SET PROBLEM –
Convert the items between the line containing "You are a computer-use agent." and the line containing "click(224, 36)", inclusive, into a numbered list with blank lines omitted and the pictures left out.

MATERIAL FOR THE TASK –
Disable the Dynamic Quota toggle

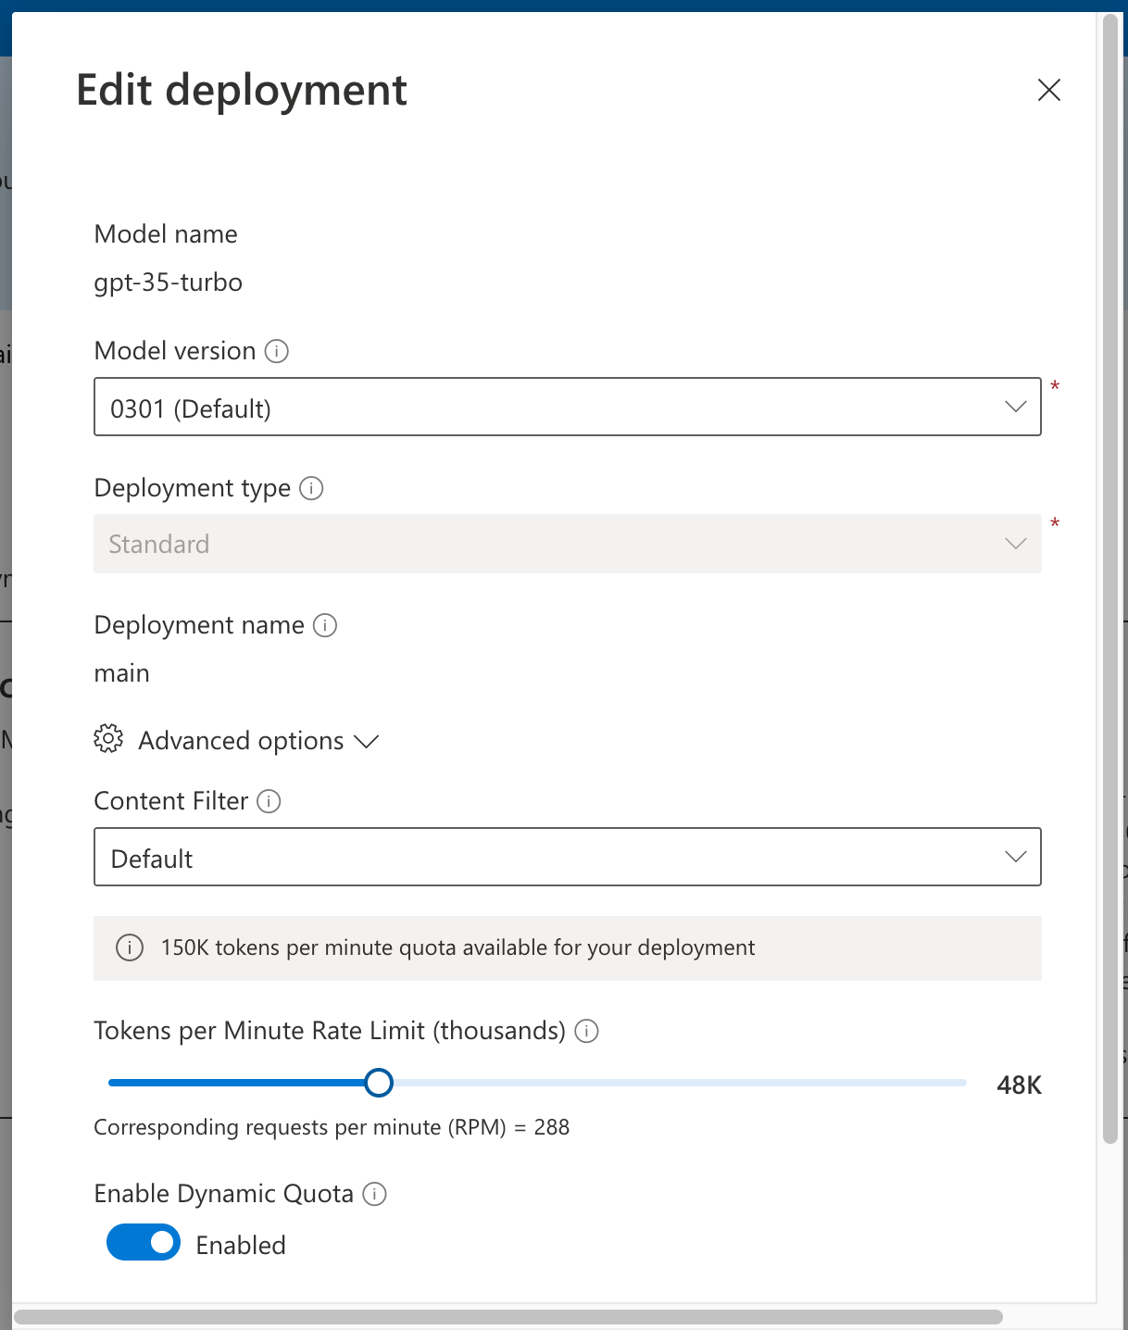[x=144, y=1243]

--

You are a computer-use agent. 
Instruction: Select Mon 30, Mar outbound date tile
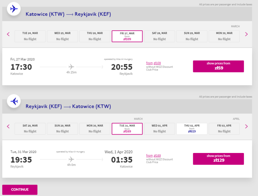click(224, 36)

==

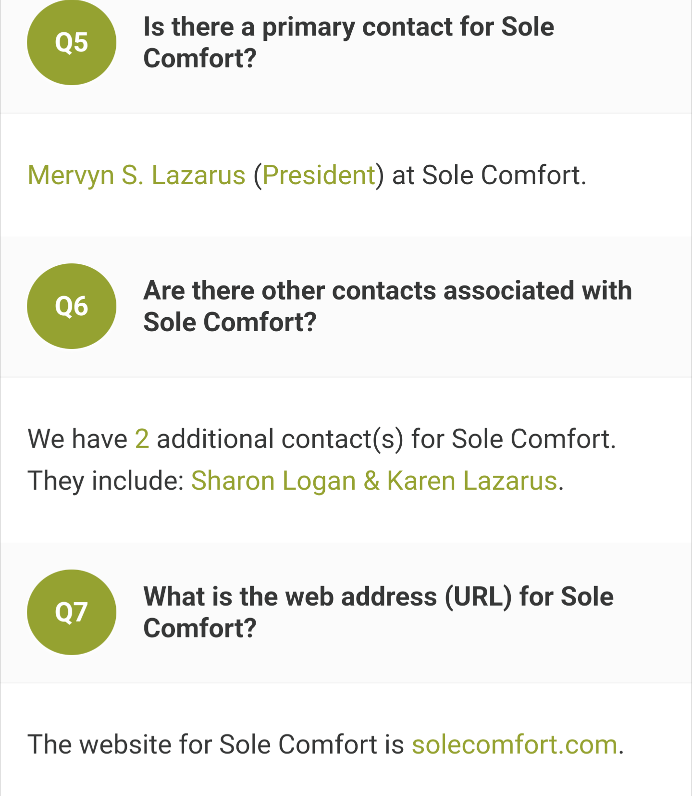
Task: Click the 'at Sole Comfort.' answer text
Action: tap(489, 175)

EXERCISE OUTPUT –
1. You are a computer-use agent. 
2. Instruction: Select Mon 30, Mar outbound date tile
3. click(224, 36)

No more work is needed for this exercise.